> [VORLIEGENDER TEXT]:
Humorkritik | November 2009

November 2009

Prophet und Richter

Schon einmal ist er in TITANIC als »illuminierter Kopf« gewürdigt worden, von Robert Gernhardt in einer Polemik über »publizistische Penner« und »satirische Seher«, einen Monat nach dem Fall der Mauer. Die Rede ist von Eugen Richter, freidemokratischer Politiker im Kaiserreich und Oppositionsführer im Reichstag, Gelegenheitssatiriker und Gegner sowohl Bismarcks als auch Bebels. 1891 verfasste er einen satirischen Kurzroman, der das Scheitern des Sozialismus wenn nicht als »Hoffnung der Menschheit« (Rudi Dutschke), so doch als Großexperiment vorhersagte. Und zwar verblüffend präzise.

> [AUFGABE 1]:
Prüfe anhand des Textes über Eugen Richter, ob die folgenden Aussagen zutreffen, und belege jede Antwort (ja oder nein) mit den entscheidenden Worten des Textes als genauem Zitat: (a) Eugen Richter war ein Gegner Bismarcks. (b) Seinen satirischen Kurzroman verfasste er im Jahr 1889. (c) Robert Gernhardt würdigte ihn einen Monat nach dem Fall der Mauer.

Einträge zum Zeigen auf Text und Elemente:
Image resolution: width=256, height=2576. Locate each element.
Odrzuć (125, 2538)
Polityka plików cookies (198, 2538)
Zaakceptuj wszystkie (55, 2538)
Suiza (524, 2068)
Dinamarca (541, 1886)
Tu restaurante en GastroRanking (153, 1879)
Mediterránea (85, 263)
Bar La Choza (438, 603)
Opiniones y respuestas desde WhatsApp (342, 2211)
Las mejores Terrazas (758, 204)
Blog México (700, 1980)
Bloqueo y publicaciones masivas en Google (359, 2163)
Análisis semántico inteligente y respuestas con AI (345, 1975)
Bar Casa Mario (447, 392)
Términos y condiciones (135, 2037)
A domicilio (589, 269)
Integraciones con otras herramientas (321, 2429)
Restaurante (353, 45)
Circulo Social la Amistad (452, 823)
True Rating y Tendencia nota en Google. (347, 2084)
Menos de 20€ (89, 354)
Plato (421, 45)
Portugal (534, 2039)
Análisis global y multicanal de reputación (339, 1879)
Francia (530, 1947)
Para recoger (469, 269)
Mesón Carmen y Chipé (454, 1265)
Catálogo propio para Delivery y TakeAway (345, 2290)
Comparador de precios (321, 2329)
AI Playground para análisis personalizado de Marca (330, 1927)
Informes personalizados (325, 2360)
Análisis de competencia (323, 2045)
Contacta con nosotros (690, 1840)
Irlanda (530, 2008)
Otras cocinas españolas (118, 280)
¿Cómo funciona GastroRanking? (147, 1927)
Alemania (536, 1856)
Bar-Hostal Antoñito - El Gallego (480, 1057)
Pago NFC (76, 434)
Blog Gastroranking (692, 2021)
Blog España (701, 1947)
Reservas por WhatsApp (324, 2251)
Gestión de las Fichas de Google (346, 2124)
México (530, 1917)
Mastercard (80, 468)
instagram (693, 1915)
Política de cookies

> [AUFGABE 2]:
Gib aus den Einträgen alles von der Zeile mit „Términos y condiciones (135, 2037)“ bis hinunter zur Zeile mit „Otras cocinas españolas (118, 280)“ unverändert wieder, beide Zeilen eingeschlossen.

> [ANTWORT 1]:
(a) Ja: »Gegner sowohl Bismarcks als auch Bebels«
(b) Nein: »1891 verfasste er einen satirischen Kurzroman«
(c) Ja: »von Robert Gernhardt in einer Polemik über »publizistische Penner« und »satirische Seher«, einen Monat nach dem Fall der Mauer«

> [ANTWORT 2]:
Términos y condiciones (135, 2037)
A domicilio (589, 269)
Integraciones con otras herramientas (321, 2429)
Restaurante (353, 45)
Circulo Social la Amistad (452, 823)
True Rating y Tendencia nota en Google. (347, 2084)
Menos de 20€ (89, 354)
Plato (421, 45)
Portugal (534, 2039)
Análisis global y multicanal de reputación (339, 1879)
Francia (530, 1947)
Para recoger (469, 269)
Mesón Carmen y Chipé (454, 1265)
Catálogo propio para Delivery y TakeAway (345, 2290)
Comparador de precios (321, 2329)
AI Playground para análisis personalizado de Marca (330, 1927)
Informes personalizados (325, 2360)
Análisis de competencia (323, 2045)
Contacta con nosotros (690, 1840)
Irlanda (530, 2008)
Otras cocinas españolas (118, 280)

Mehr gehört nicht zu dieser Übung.